Il tema della perdita materna si sviluppa così nel tempo: dalle prime esposizioni in ambienti essenziali e vuoti, siamo ora in un luogo in cui le opere della Calle si relazionano con il preesistente. Persino l’elemento ornamentale in oro del giglio fiorentino, che decora le pareti della cappella, diventa parte visiva del video Couldn’t Capture Death (2006) e della parola Souci (2013), realizzata con le farfalle sulla parete laterale destra.
La parola Souci ricorre numerose volte in ogni progetto: è al centro di molte opere poichè è l’ultima parola pronunciata dalla madre. In questo progetto Souci è motivo decorativo, fulcro religioso e luminoso, testo da contemplare.
Gran parte delle rimanenti opere sono realizzate con il mezzo fotografico. Alcune stampe al carbone, utilizzate recentemente per le loro qualità estetiche, sono appropriazioni di monumenti funerari, come Les mains (2013) e il bellissimo trittico Gênes (2013).
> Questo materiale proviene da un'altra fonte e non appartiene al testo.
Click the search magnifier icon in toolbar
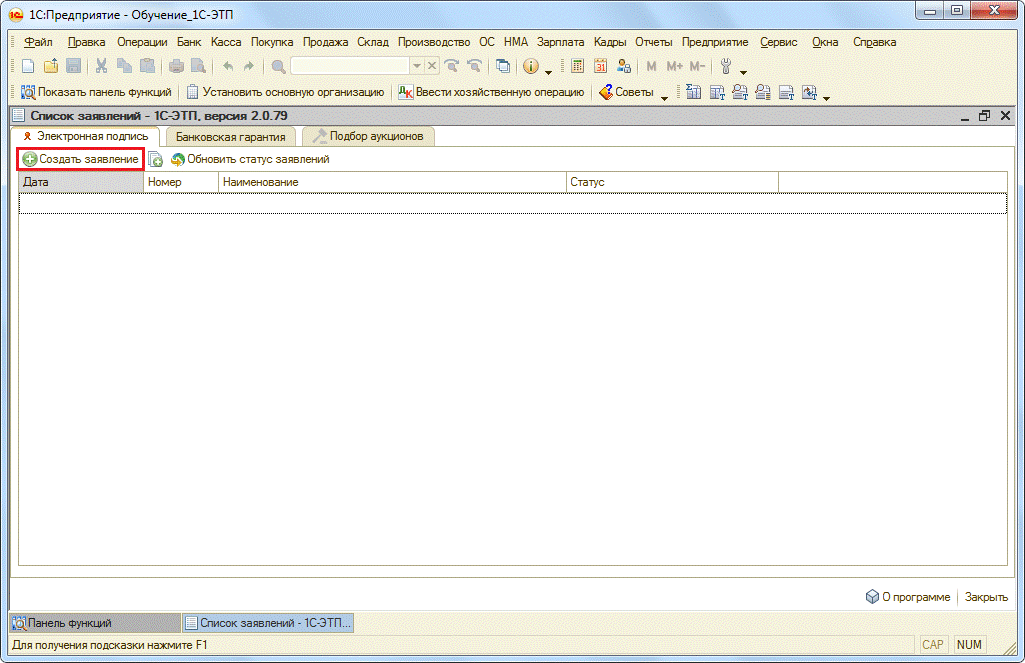The image size is (1025, 663). pos(278,66)
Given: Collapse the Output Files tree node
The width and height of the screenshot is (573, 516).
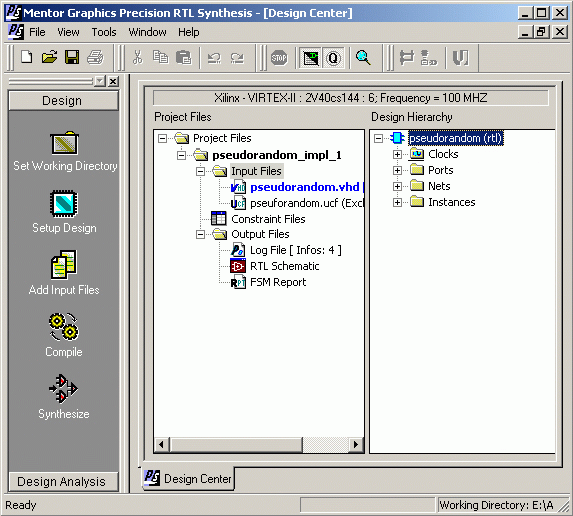Looking at the screenshot, I should point(200,234).
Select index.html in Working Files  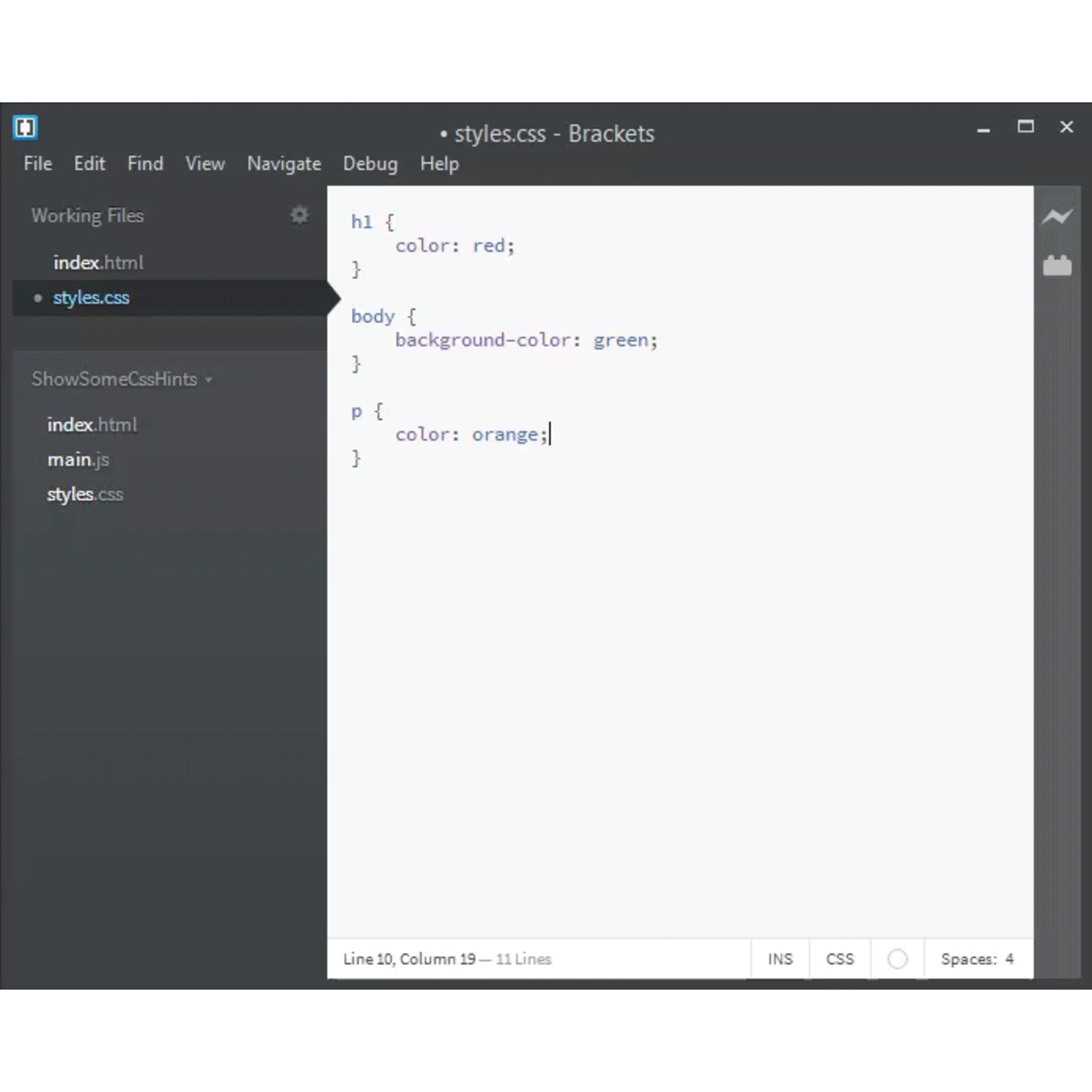point(98,263)
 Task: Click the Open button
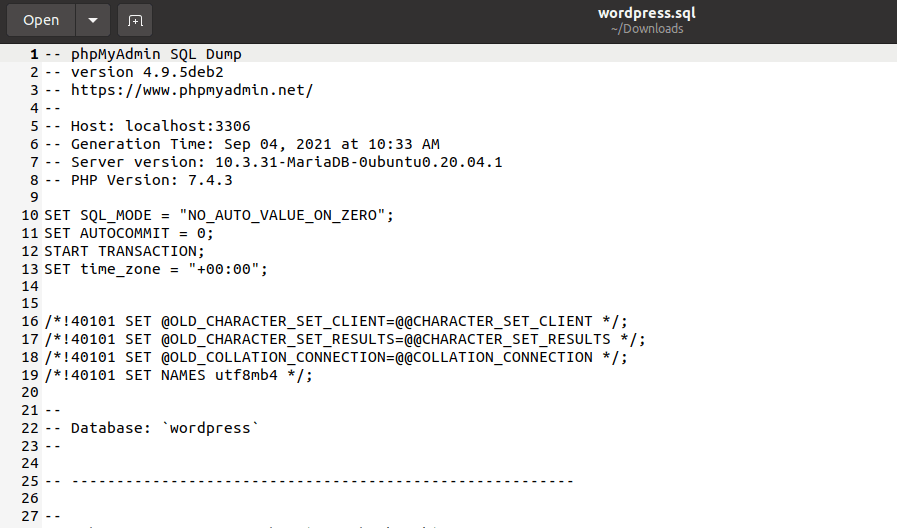pyautogui.click(x=41, y=20)
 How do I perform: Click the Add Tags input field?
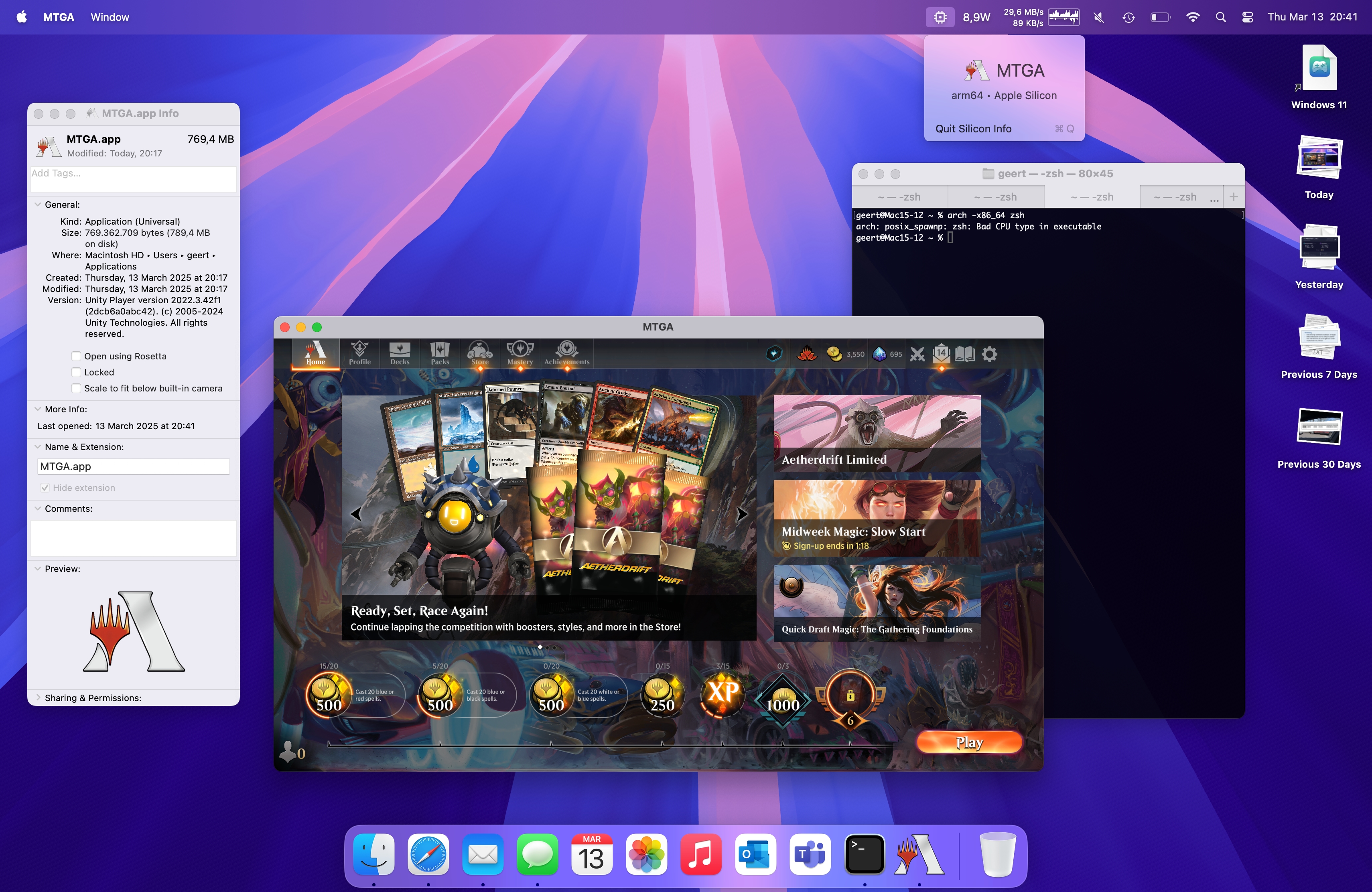[133, 178]
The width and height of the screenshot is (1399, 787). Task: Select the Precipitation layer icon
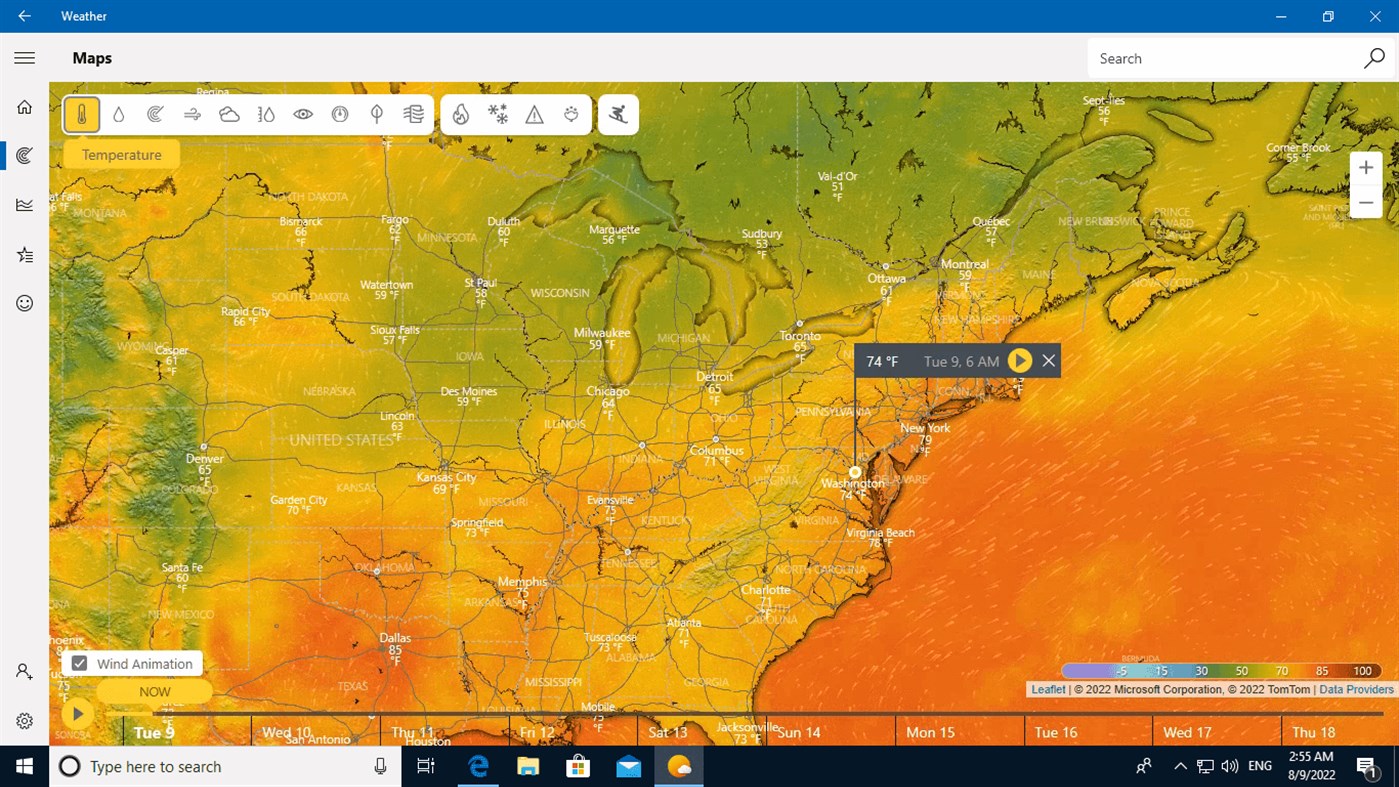pos(118,114)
Le altre foto riproducono incisioni di tombe, pietre con la parola “Madre”, o foto personali utilizzate con testi e brani musicali.
È inoltre disponibile il sofisticato libro dell’artista Rachel, Monique, edito e ideato nel 2012 con l’editore parigino Xavier Barral. La preziosa edizione riproduce parte dei diari intimi scritti dalla madre e sembra un album fotografico familiare. Il libro documenta anche il video Couldn’t Capture Death, presentato al Palais de Tokyo (2010) e ad Avignone (2012).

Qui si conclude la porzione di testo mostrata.